"Clint" - Pan troglodytes
Photo: Yerkes National Primate Research Center, Emory University

The March 2006 chimpanzee (Pan troglodytes) browser displays data from the 6X whole genome shotgun draft assembly (Build 2 Version 1, Oct. 2005) produced by the Chimpanzee Sequencing and Analysis Consortium. This assembly contains sequence from the initial 4X chimpanzee assembly described and analyzed in Nature (The Chimpanzee Sequencing and Analysis Consortium, 2005), with additional 2X sequence generated, assembled, and assigned to chromosomes by the Genome Sequencing Center of Washington University School of Medicine, St. Louis, MO, USA. For more information about this assembly, see Pan_troglodytes-2.1 in the NCBI Assembly database.

This assembly uses a new chromosomal numbering scheme that reflects orthology between the human and chimpanzee chromosomes.
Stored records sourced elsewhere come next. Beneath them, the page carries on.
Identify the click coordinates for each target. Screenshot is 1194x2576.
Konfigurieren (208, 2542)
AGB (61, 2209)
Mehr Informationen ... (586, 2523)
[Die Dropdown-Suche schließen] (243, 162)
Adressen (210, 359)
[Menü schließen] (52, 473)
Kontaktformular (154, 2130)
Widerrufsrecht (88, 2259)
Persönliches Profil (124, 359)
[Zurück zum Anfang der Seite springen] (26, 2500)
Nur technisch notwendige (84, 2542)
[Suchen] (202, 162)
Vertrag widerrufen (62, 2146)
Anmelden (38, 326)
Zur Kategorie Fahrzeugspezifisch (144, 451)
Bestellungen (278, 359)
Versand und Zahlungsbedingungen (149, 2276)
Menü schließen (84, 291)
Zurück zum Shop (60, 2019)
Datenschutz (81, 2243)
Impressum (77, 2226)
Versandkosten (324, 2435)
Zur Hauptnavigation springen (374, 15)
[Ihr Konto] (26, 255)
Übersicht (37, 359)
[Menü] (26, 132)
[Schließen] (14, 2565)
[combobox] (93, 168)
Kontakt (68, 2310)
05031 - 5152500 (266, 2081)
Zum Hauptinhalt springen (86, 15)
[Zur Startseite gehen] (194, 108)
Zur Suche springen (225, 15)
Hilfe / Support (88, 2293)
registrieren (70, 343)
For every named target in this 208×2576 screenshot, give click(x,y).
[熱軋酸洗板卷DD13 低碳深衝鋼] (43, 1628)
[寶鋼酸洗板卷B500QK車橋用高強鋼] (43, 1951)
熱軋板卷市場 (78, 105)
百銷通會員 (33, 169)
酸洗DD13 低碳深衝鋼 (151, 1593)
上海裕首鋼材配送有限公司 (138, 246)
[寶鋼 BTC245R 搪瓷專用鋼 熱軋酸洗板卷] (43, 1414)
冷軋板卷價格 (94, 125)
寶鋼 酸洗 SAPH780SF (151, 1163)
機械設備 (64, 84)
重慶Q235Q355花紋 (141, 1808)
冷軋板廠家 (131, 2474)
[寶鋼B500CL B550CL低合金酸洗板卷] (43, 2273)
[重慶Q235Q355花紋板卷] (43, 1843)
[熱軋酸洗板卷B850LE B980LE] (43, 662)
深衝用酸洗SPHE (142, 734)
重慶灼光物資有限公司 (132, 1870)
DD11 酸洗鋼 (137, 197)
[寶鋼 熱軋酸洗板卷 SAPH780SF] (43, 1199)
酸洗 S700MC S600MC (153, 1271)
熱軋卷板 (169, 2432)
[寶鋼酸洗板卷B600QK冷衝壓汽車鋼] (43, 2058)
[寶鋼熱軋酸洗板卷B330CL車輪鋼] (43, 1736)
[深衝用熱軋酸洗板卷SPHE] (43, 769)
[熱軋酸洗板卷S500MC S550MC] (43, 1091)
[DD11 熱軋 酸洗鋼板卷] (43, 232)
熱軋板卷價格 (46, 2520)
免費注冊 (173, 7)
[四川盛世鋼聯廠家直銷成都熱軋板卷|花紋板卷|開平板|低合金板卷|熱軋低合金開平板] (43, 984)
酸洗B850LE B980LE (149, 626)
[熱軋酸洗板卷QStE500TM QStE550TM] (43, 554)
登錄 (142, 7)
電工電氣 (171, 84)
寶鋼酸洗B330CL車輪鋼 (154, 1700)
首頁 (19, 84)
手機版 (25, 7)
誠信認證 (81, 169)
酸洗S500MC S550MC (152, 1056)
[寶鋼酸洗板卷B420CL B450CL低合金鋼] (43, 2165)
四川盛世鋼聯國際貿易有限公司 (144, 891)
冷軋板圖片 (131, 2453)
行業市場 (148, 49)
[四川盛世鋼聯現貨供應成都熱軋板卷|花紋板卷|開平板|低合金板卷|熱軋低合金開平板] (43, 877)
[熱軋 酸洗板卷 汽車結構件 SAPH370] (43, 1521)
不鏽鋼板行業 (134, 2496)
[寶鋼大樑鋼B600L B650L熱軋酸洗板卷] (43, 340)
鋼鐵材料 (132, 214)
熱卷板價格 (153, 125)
For details, see the Assembly details section below and the Genome Browser FAQ. To read more about the chimpanzee assembly, see the Washington University in St. Louis School of Medicine Pan troglodytes web page and the National Institutes of Health NIH News summary of the chimpanzee analysis paper.

The chimpanzee is the species most closely related to humans, but is endangered. Consequently, it is the focus of multiple conservation efforts.

Sample position queries

A genome position can be specified by the HUGO Gene Nomenclature Committee gene name of a human RefSeq, the accession number of an EST or mRNA, a chromosomal coordinate range, or keywords from the GenBank description of an mRNA. The following list shows examples of valid position queries for the chimpanzee genome. See the User's Guide for more information.

Request:
Genome Browser Response:

chr22 Displays all of chromosome 22

chr2a:11,250,001-12,250,000 Displays a million bases of chromosome 2a, beginning at base 11,250,001. Note that
chromosome 2 in this assembly has been split into two parts: 2a and 2b.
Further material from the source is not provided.